The Taoist liturgical and shamanic tradition studied by Brigitte Baptandier has proved to be a fertile field for addressing the very idea of the feminine: the body of certain mediums is in itself regarded as a possible "semantic field of femininity". In the same vein, the feminine has been truly valuable in this context for understanding the religious: Taoist religious history is based on the conception of the Yin and the Yang, which associates the pivotal notion of femininity with its necessary counterpart so that "when it comes to femininity, it is not only about women". This workshop aims to carry on exploring what the feminine and the religious together can tell us about China and more generally about the societies we are studying. It also intends to prompt a broader anthropological reflection:
What is the role of the feminine in the religious and what are the complex and multiple links that connect them? A question of method, as well as of the anthropologist’s stance. Can it be suggested, on the one hand, that an anthropology of the feminine exists in its own right, not only as a mirror image of an anthropology of the masculine? On the other hand, are the anthropologist’s "discoveries" unrelated to their own gender, whether they are a male or female researcher? Should we consider the masculine and the feminine as each other’s counterpart and therefore as equals, or can we/should we on the contrary consider them on different planes whenever we observe certain forms of asymmetry between men and women? Would the part one or the other plays in the religious come to shed light on a form of differential valency? In this perspective, what specific contribution can the study of the feminine and the religious make to anthropology?
PROGRAMME
9.30 a.m. Welcome address
9.45 a.m. Introduction
10.00 a.m.Mayfair Yang (University of California, Santa Barbara) : "Of Mothers, Goddesses, Bodhisattvas: Patriarchal Structures and Women’s Religious Agency"

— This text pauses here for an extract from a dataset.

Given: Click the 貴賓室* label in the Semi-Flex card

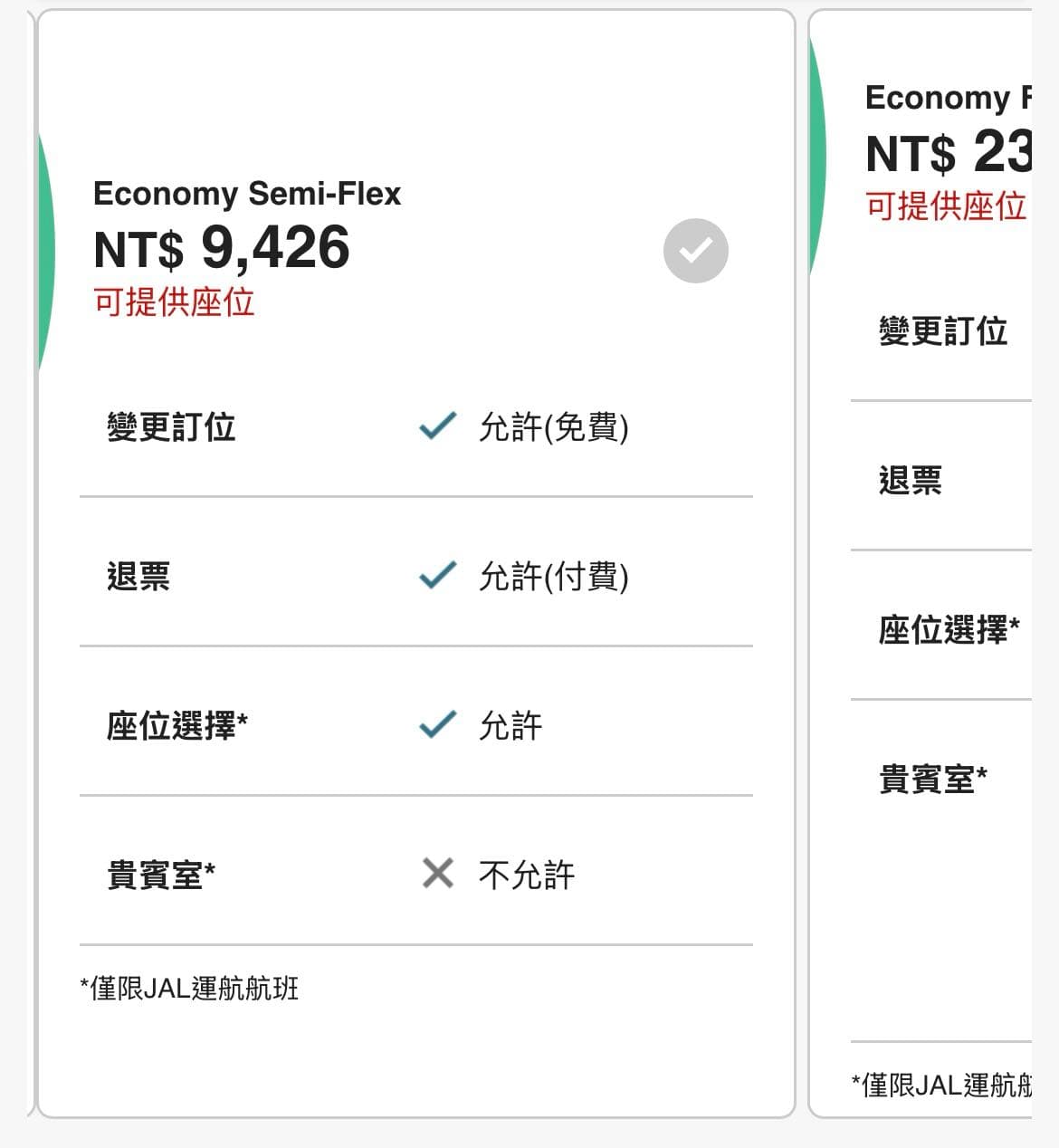Looking at the screenshot, I should 161,875.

10.30 a.m.Discussants: Alain Arrault (EFEO), Stéphane Gros (CNRS, CEH)
11.00 a.m.Marine Carrin (CNRS, LISST) : "La possession au féminin"

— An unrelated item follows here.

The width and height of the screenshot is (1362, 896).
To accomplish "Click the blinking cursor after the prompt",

11.30 a.m.Discussants: Claudine Vassas (CNRS, LISST), Aurélie Névot (CNRS, CEH)
12.00 a.m.General discussion
12.30 p.m.Lunch
2 p.m. Nicola Schneider : "La fabrication de l’exemplarité féminine : le site monastique de Serthar et ses religieuses"
2.30 p.m. Discussants: Adeline Herrou (CNRS, LESC), Gladys Chicharro (Université Paris 8, EXPERICE)
3.00 p.m. Vincent Durand-Dastès (INALCO) :"Les shinü, les filles de pierre"
3.30 p.m. Discussants: Claudine Vassas (CNRS, LISST), Gladys Chicharro (Université Paris 8, EXPERICE)
Break
4.15 p.m. Rainier Lanselle (EPHE): "De quelques ombres de disparues"
4.45 p.m. Discussants: Alain Arrault (EFEO), Aurélie Névot (CNRS, CEH)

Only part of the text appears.